Pauvretés. L’autre sujet phare de la semaine concernait l’avenir des communautés chrétiennes. « Nous mesurons chaque jour l’affaiblissement de nos moyens et l’abîme qui sépare nos pauvres ressources de ce qui serait nécessaire. Que pouvons-nous faire ? Qu’allons-nous faire ? », résumait le cardinal Vingt-Trois dans son discours de clôture, montrant que le temps des jérémiades et du fatalisme était – enfin – révolu.
Modèle missionnaire. Ainsi Dominique Lebrun, évêque de Saint-Étienne depuis 2006, est-il en train d’inventer dans les zones rurales de la Loire un système très proche des dispositifs de terre de mission. « Sortons du maillage territorial et évitons de nous perdre dans l’organisation interne », affirme-t-il. Il met en place des communautés de base locales, animées par des laïcs, que visite régulièrement une équipe itinérante mixte (prêtres, laïcs et religieux). « Ces équipes devront féconder les communautés locales, être au service des besoins qu’elles auront identifiés dans la population : sacrements, visites, enseignements… Dans les communautés, des fidèles émergent naturellement. Il nous faut inventer un ministère de responsable de communauté de base. » Le constat est partagé par Bernard Charrier, évêque de Tulle, qui a piloté le dossier, et pour qui il convient d’ « institutionnaliser des fonctions de laïcs. Dans mon diocèse, pour les funérailles, est lu le texte par lequel j’ai donné délégation à une personne pour conduire l’équipe qui prend en charge la cérémonie ». Hier Albert Rouet faisait figure de pionnier avec ses trios de laïcs en mission sur une zone dans son diocèse de Poitiers.
Aujourd’hui, tous les diocèses cherchent des solutions. Ainsi, à Nevers, sont institués des groupements de paroisses desservis par deux ou trois prêtres. Des alternatives existent. De plus en plus de prêtres africains exercent en France. « Ne faisons pas n’importe quoi, modère l’évêque de Corrèze. Il s’agit d’un service entre diocèses. Les Églises françaises doivent apporter une contrepartie à la présence de ces ministres, par exemple en les formant pour qu’ils retournent chez eux avec de meilleures compétences. » Plus radicale, l’option de l’importation massive de communautés nouvelles est pratiquée dans les diocèses de Toulon et d’Avignon. Ce modèle de recréation d’une Église triomphante et riche, avec la cohabitation forcée de charismatiques latino-américains et de catholiques locaux souvent désemparés, reste heureusement marginale et ne convainc pas l’immense majorité des évêques.
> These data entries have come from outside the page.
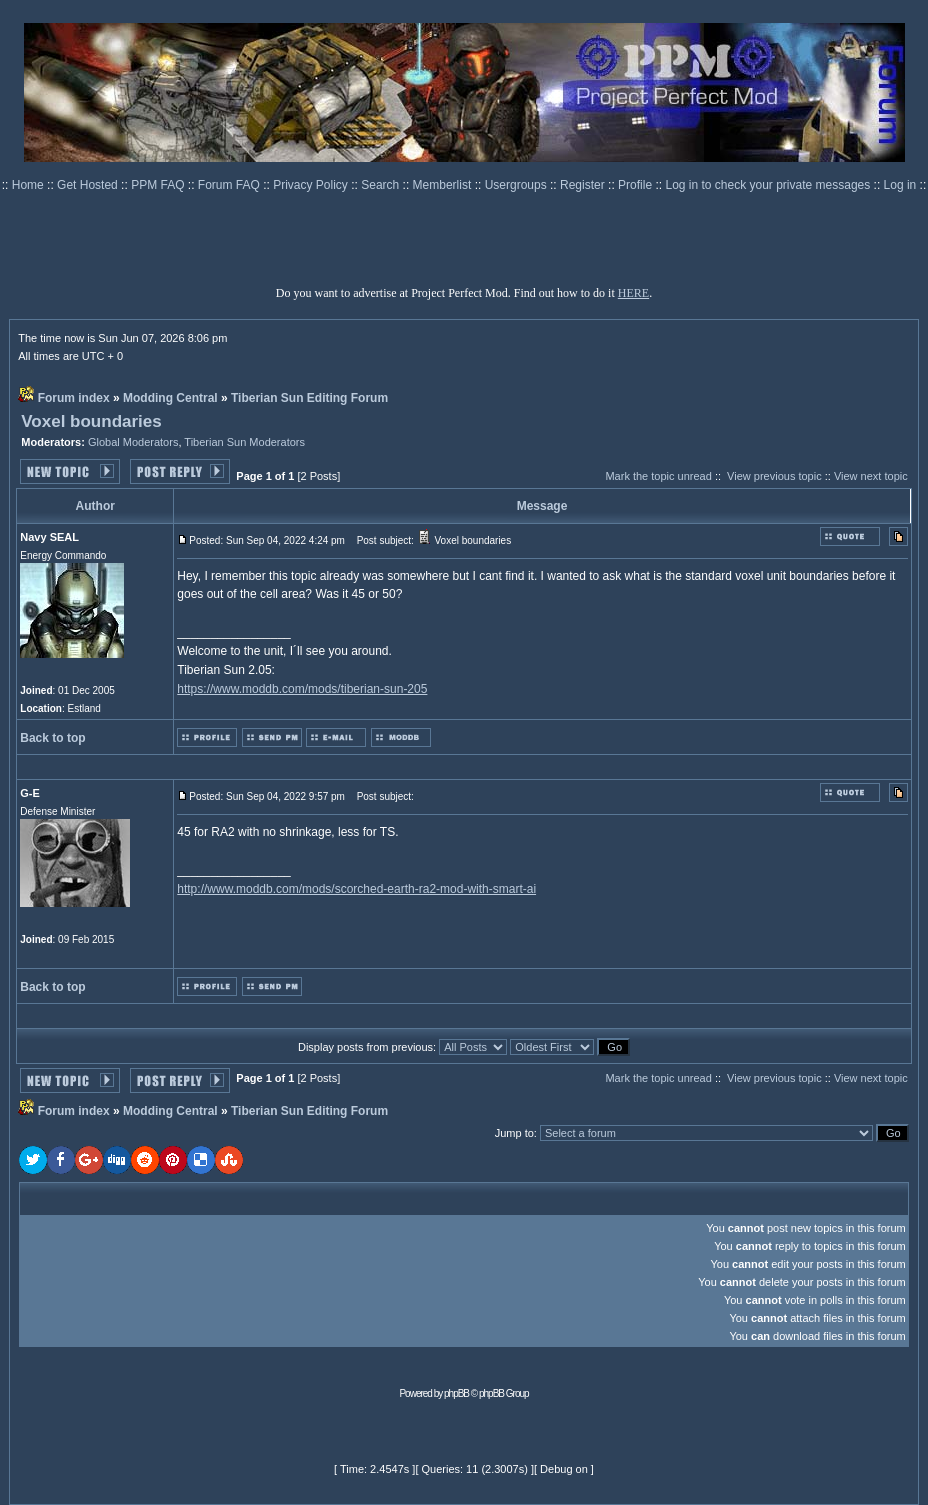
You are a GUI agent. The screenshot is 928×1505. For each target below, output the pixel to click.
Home (29, 185)
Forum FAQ (230, 185)
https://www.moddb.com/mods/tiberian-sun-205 (302, 689)
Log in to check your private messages (769, 185)
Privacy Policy (312, 185)
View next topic (871, 476)
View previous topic (774, 476)
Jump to (514, 1133)
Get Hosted (89, 185)
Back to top (52, 738)
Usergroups (517, 185)
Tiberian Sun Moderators (244, 442)
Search (381, 185)
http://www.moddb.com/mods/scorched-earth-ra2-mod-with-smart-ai (356, 889)
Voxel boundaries (91, 421)
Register (584, 185)
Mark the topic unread (658, 476)
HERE (633, 293)
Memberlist (444, 185)
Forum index (74, 398)
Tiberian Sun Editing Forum (309, 398)
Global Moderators (133, 442)
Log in (900, 185)
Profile (636, 185)
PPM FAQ (159, 185)
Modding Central (170, 398)
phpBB (456, 1393)
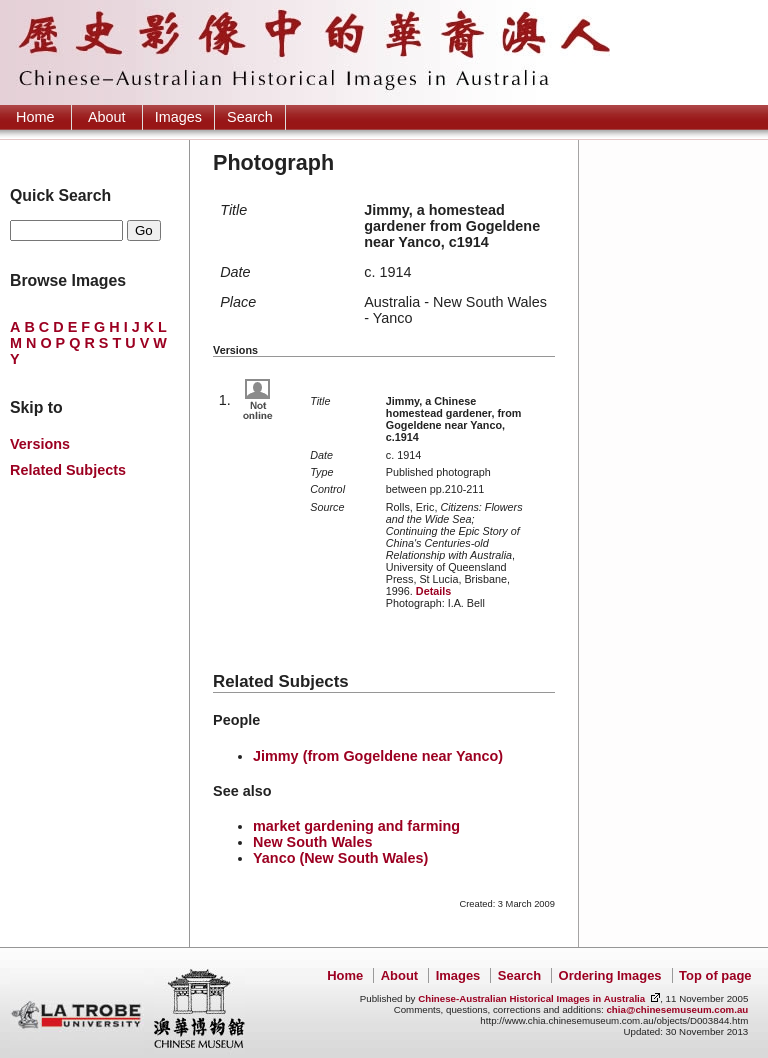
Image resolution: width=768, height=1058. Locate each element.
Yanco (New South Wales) (340, 858)
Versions (40, 444)
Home (35, 117)
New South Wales (312, 842)
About (107, 117)
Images (178, 117)
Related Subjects (68, 470)
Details (433, 591)
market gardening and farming (356, 826)
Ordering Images (610, 975)
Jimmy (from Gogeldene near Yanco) (378, 756)
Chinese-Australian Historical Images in (531, 998)
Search (250, 117)
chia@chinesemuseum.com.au (677, 1009)
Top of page (715, 975)
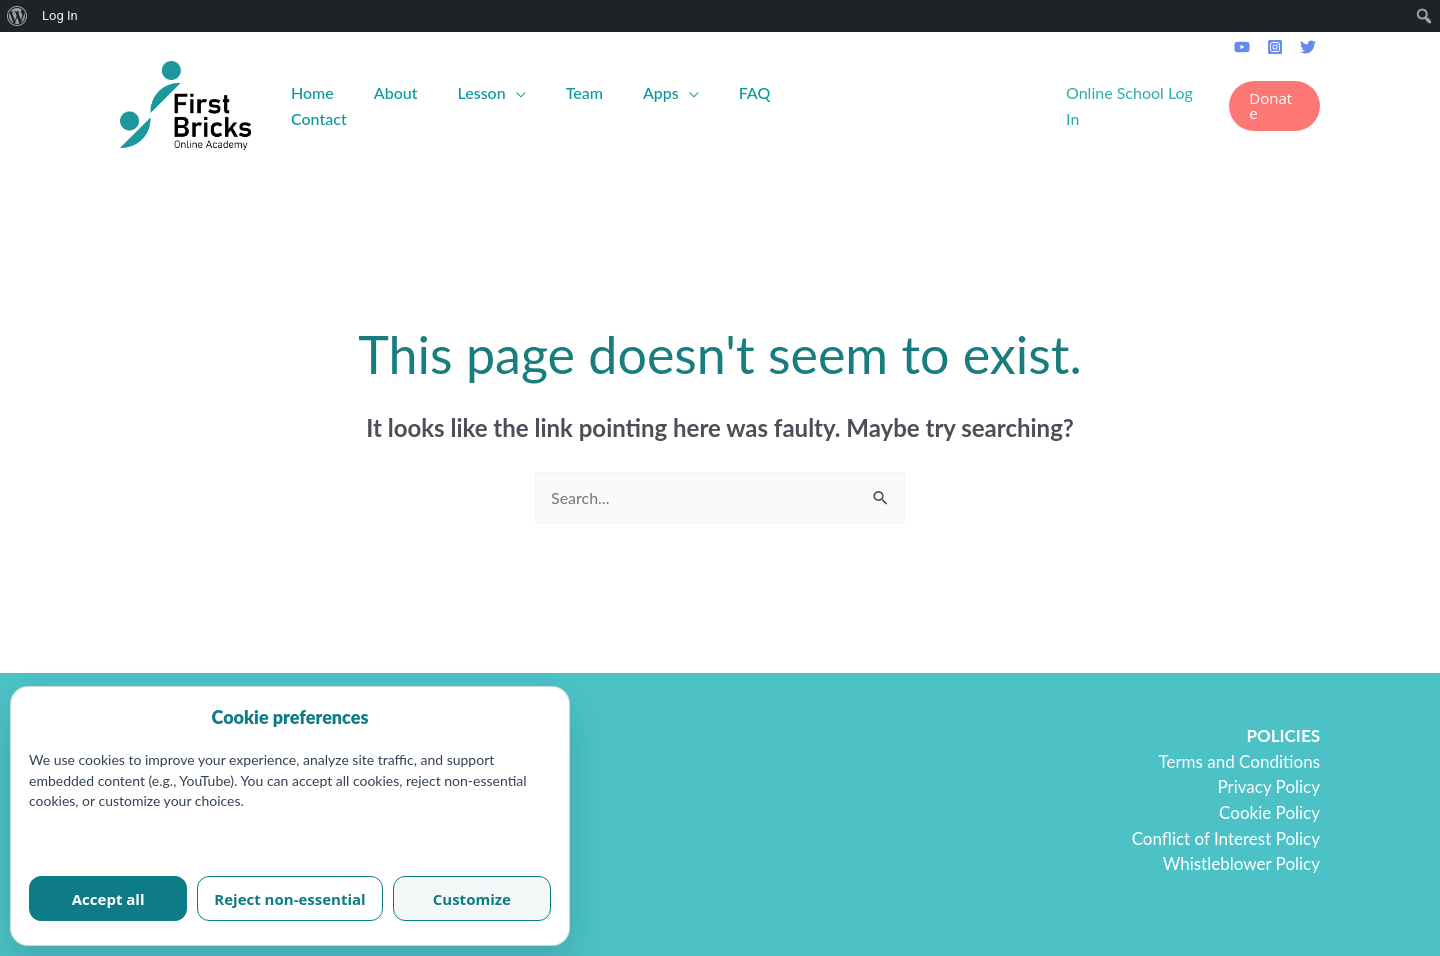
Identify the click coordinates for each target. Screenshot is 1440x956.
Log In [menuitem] (60, 15)
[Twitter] (1308, 47)
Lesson (482, 92)
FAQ (755, 92)
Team (584, 92)
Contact (319, 118)
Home (312, 92)
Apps (661, 92)
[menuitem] (17, 16)
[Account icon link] (1137, 105)
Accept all (108, 899)
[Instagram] (1275, 47)
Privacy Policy (1268, 786)
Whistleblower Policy (1241, 863)
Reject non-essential (289, 899)
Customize (472, 899)
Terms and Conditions (1239, 761)
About (396, 92)
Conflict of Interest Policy (1226, 838)
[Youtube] (1242, 47)
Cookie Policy (1269, 812)
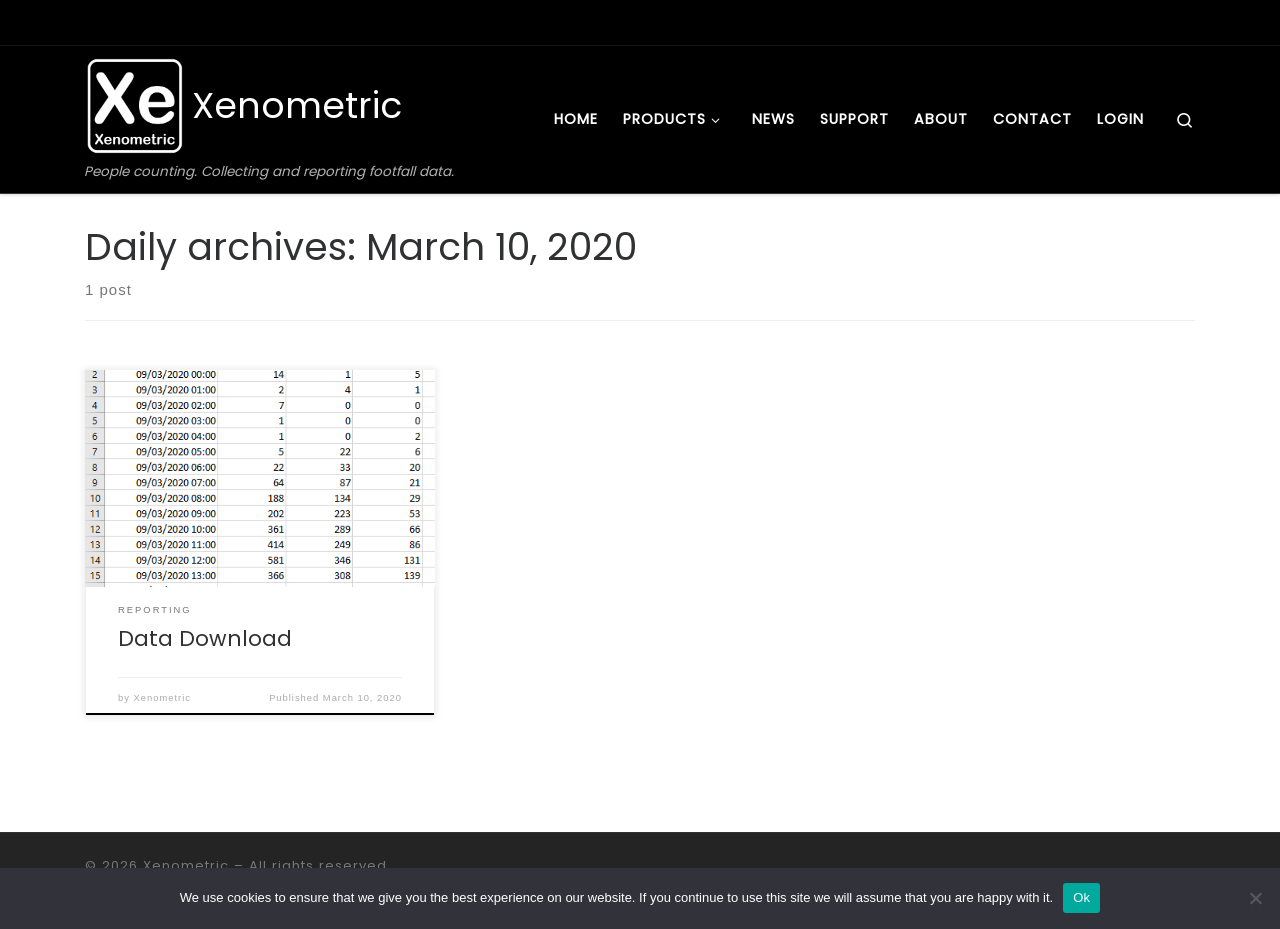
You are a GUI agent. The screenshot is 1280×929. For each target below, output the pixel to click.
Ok (1081, 897)
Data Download (205, 638)
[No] (1255, 898)
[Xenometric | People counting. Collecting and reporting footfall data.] (135, 103)
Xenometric (162, 698)
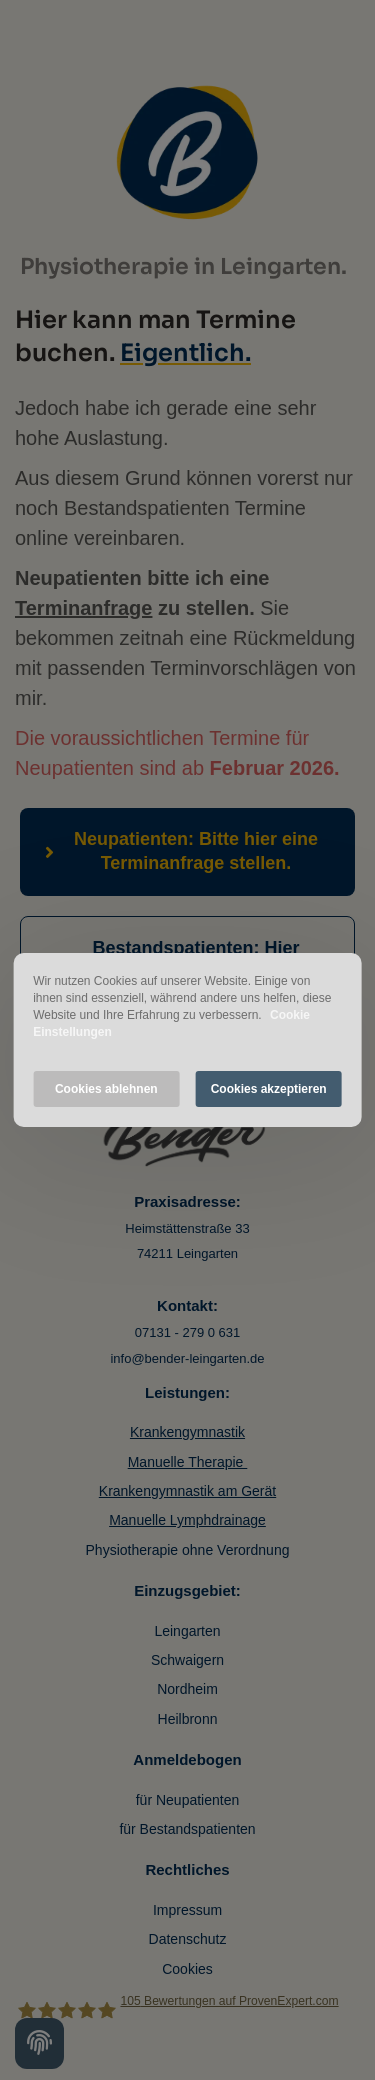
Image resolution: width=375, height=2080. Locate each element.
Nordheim (187, 1689)
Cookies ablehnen (106, 1089)
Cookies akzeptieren (269, 1089)
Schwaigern (187, 1660)
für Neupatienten (188, 1800)
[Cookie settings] (39, 2043)
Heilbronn (188, 1719)
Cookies (187, 1969)
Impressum (187, 1910)
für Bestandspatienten (187, 1829)
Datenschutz (188, 1939)
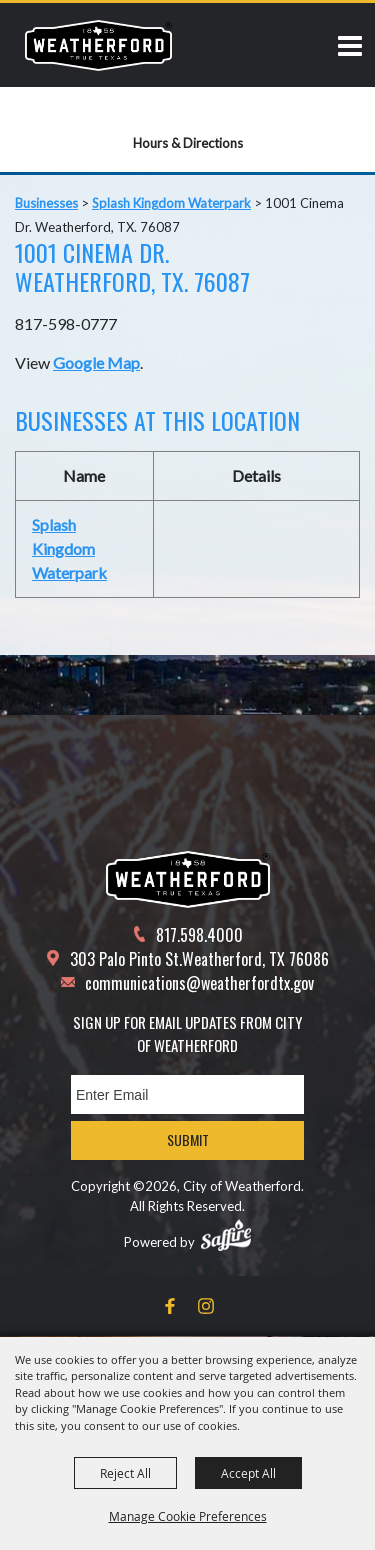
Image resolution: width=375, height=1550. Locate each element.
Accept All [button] (248, 1473)
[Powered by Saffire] (226, 1235)
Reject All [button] (125, 1473)
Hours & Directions (188, 143)
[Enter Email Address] (187, 1094)
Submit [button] (188, 1139)
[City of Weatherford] (98, 45)
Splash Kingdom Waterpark (171, 203)
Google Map (96, 362)
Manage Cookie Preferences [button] (188, 1516)
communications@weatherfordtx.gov (199, 983)
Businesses (46, 203)
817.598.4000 (199, 935)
Et seule la fraternité épiscopale empêche des empoignades plus rudes sur des visions de l’avenir que tout oppose.
Précautions. « Les équipes locales de laïcs offrent de nouveaux moyens aux prêtres, à condition de ne pas les insécuriser et de les situer clairement. Nous vivons une mutation tranquille, résume Bernard Charrier. C’est la fin d’une époque, mais nous ne sommes pas foutus. Pour changer sans trop de casse, il faut prendre des précautions ». Pas question de nier la démographie. Nos prélats se préparent à des communautés sans prêtres permanents. Quid alors de l’eucharistie, « source et sommet de toute la vie chrétienne », selon le Concile Vatican II ? « Si elle est nourriture pour les croyants, ces derniers accepteront de faire 30 minutes de voiture, comme hier on venait à l’église à pied de loin », assure Bernard Charrier.
L’idée de modèle pastoral unique est rejetée. À l’heure où le centralisme romain cause tant de dégâts, il faut se réjouir que chaque diocèse cherche un dispositif propre, selon ses forces et sa culture. Le groupe de travail « Rassemblements dominicaux, défis et initiatives », lancé cette année, permettra de poursuivre les échanges. L’autre nouveau dossier ouvert concerne l’environnement et l’écologie. S’adapter en interne sans perdre de vue le monde, nos évêques ont trouvé le bon équilibre.
Ouverture sociale
La crise économique et le drame de l’immigration : voilà comment le cardinal Vingt-Trois a introduit les travaux de l’assemblée à travers les premières pages de son discours d’ouverture. Dressant le tableau des conséquences du chaos actuel, il a appelé à « une véritable réforme de nos pratiques sociales » et a loué le « magnifique effort de générosité » des catholiques engagés sur ce terrain.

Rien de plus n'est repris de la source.